If you're a student or researcher, visit the Centro Archives at its new Hunter College location in the heart of East Harlem (2180 Third Avenue; centropr.hunter.cuny.edu ). The Centro has a wonderful collection of graphic art and archival resources documenting the legacy of Puerto Ricans in the U.S.
For lunch, head to El Café at El Museo del Barrio (1230 Fifth Avenue; elmuseo.org ) for empanadas and tamales. It's a taste of Pan-Latin cuisine that you'll crave for weeks afterward! If the weather is nice, cross the street to the Central Park Conservatory Garden (Fifth Avenue at East 105th Street), which has French-, Italian- and English-inspired garden styles.
Last but not least, don't miss La Marqueta (1590 Park Avenue at East 115th Street), a local market that's the place to buy authentic Caribbean ingredients.
TREN'ESS WOODS-BLACK
Third-generation owner
SYLVIA'S RESTAURANT
My perfect day is a Sunday and starts with a nice morning walk down tree-lined streets to the Abyssinian Baptist Church (132 Odell Clark Place; abyssinian.org ) for the 9 a.m. service. It sets the tone for the rest of the day and is personally special because I was married there and sung down the aisle by Roberta Flack!
I would then do as I've done since childhood and go for the Gospel Brunch and conversation at Sylvia's Restaurant (328 Lenox Avenue; sylviasrestaurant.com ). It's always overflowing with tourists and Harlem's finest, and the food is a treat for mind, body and soul.
No day can be crowned perfect without a dose of fashion shopping. Bébénoir (2164 Eighth Avenue; bebenoir.com ) is my favorite. Their signature pieces, accessories and menswear keep me not only looking good but in my husband's good graces too. The last stop before heading in to prepare Sunday supper would be wine and light eats at Nectar Wine Bar (2235 Frederick Douglass Blvd; nectarwinenyc.com ). There's a large selection of wines and tapas, which lets you try something new on every visit.
DAVID ROCKWELL
Architect
ALOFT HOTEL, HARLEM
I'd begin at Demolition Depot (216 East 125th Street; demolitiondepot.com), which is a magical, incredible place. They salvage architectural and design details from old buildings from across the city. They have four floors and a garden filled with amazing old fireplaces, doorknobs, mirrors, doors and chandeliers.
Next on my shopping list would be a visit to Isoko in the Malcolm Shabazz Harlem Market (52 West 116th Street), tel: (1-212) 987 8131. The market is a great find for African textiles, masks, drums and West African home decor. But the real jewel is Francoise Muhongerwa's Isoko store and the gorgeous, handcrafted baskets and jewelry she offers from her native Rwanda.

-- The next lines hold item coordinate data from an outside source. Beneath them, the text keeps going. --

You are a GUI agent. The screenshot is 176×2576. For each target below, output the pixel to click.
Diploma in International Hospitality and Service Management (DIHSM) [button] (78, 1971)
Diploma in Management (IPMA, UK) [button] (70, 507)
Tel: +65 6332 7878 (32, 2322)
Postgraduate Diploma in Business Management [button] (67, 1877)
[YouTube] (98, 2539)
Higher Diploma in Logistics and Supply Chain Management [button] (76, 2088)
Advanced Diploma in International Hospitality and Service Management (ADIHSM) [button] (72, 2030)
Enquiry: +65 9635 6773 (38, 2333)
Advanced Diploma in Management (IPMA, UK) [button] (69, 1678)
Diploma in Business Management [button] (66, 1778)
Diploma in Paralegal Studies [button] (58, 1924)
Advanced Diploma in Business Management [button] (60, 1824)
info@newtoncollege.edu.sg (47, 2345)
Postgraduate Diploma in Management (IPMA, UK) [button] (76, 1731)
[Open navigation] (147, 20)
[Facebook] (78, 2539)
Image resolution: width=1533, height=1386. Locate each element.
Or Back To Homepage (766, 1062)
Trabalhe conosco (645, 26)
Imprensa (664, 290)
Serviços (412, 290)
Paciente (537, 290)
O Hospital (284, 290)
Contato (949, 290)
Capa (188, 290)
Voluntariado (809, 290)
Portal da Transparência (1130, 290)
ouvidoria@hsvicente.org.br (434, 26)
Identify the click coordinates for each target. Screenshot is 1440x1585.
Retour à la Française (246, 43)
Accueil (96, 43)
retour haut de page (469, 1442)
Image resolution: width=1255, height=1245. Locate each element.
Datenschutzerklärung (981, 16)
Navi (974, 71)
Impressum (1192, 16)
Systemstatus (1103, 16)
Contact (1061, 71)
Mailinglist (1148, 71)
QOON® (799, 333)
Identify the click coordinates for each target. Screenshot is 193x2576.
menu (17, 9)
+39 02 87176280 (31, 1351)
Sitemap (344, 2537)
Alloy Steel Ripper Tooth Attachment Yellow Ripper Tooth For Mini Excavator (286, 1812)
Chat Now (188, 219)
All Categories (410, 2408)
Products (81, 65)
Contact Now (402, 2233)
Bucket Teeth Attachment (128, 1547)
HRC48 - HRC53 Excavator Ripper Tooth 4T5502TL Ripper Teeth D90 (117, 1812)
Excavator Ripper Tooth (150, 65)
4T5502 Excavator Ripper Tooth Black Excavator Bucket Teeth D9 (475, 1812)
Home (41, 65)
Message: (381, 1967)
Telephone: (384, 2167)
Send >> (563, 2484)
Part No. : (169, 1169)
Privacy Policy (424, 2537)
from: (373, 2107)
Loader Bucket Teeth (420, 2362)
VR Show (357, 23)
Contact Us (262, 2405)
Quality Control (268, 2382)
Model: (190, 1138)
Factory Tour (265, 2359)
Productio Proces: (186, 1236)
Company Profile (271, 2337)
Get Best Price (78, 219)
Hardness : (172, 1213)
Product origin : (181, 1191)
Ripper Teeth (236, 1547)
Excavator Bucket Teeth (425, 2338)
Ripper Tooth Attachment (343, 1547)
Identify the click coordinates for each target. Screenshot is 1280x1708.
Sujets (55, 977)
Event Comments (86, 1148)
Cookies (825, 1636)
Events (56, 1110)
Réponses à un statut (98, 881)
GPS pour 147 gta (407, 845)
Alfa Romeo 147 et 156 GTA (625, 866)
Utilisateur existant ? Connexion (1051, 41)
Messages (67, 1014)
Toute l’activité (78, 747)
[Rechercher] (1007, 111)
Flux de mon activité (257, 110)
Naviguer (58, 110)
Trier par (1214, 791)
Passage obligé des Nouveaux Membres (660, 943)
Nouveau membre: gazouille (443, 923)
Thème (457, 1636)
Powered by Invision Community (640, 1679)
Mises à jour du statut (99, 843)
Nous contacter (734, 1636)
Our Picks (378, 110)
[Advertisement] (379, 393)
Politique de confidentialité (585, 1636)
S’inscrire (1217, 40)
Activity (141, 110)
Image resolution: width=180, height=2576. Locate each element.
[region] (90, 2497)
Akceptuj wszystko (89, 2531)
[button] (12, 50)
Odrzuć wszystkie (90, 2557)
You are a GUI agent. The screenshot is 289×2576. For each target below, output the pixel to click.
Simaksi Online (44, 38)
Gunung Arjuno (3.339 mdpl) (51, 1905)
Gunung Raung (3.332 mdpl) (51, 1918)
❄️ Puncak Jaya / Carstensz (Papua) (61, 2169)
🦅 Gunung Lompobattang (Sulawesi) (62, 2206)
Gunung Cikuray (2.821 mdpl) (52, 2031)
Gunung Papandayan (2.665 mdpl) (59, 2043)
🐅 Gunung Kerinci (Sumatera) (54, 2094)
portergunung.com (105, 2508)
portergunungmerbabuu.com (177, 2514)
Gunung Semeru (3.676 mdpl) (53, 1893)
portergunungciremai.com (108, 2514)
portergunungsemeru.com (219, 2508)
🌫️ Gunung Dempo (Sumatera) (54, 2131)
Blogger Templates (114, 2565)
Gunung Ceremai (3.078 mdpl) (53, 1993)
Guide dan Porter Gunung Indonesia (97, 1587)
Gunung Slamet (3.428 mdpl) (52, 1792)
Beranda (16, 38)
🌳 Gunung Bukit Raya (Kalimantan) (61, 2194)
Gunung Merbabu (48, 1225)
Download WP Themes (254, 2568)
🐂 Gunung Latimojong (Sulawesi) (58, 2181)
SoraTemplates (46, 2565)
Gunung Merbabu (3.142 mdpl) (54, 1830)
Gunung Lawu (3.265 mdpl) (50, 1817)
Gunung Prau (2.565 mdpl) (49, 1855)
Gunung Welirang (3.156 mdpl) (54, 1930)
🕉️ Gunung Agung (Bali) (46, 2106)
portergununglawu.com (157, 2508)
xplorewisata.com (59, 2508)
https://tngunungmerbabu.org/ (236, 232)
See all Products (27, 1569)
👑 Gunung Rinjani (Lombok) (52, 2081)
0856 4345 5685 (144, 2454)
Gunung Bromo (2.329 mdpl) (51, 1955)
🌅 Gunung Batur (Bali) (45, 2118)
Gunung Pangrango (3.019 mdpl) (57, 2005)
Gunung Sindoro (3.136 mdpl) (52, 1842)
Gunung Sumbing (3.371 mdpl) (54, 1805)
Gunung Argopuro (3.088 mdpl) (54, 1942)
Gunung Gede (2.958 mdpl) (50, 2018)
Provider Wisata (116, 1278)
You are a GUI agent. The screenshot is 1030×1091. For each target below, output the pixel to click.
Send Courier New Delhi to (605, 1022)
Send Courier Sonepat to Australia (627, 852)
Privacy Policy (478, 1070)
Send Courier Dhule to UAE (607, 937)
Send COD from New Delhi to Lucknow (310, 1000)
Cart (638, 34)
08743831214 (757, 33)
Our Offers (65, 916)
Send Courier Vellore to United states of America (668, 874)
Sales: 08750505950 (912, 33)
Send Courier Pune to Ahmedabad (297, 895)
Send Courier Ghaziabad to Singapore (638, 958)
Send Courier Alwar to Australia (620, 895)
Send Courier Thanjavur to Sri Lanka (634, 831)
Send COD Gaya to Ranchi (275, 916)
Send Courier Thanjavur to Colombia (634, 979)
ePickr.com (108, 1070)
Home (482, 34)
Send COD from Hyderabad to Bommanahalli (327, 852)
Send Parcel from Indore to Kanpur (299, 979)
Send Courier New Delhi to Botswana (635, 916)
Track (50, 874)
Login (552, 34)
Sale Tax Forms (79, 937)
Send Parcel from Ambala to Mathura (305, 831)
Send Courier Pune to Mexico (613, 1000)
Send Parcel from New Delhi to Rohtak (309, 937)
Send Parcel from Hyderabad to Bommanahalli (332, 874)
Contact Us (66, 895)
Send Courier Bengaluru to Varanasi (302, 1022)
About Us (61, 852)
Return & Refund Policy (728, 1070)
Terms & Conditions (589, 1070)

Then I would take a stroll through the Mt. Morris Park Historic District (Lenox Avenue from West 118th Street to West 124th Street). You feel as if you've entered a turn-of-the-century New York City stage set when you walk up Lenox Avenue. The area is filled with authentic townhouses, row homes and churches from the late 19th and early 20th centuries.
For afternoon indulgence, I'd visit Make My Cake (121 St. Nicholas Avenue), tel: (1-212) 932 0833, which has the best red velvet cupcakes in all of New York City. Later, at night, you'd find me at the Lenox Lounge (288 Lenox Avenue; lenoxlounge.com ), which is a real Harlem must-see. Not only is it integral to Harlem's rich musical history, but the club's original details have been wonderfully restored. My favorite spot is the Zebra Room in the back. Or I might head for the Cotton Club (656 West 125th Street; cottonclub-newyork.com ). Inside, the decor is modest, but the richness is in the music.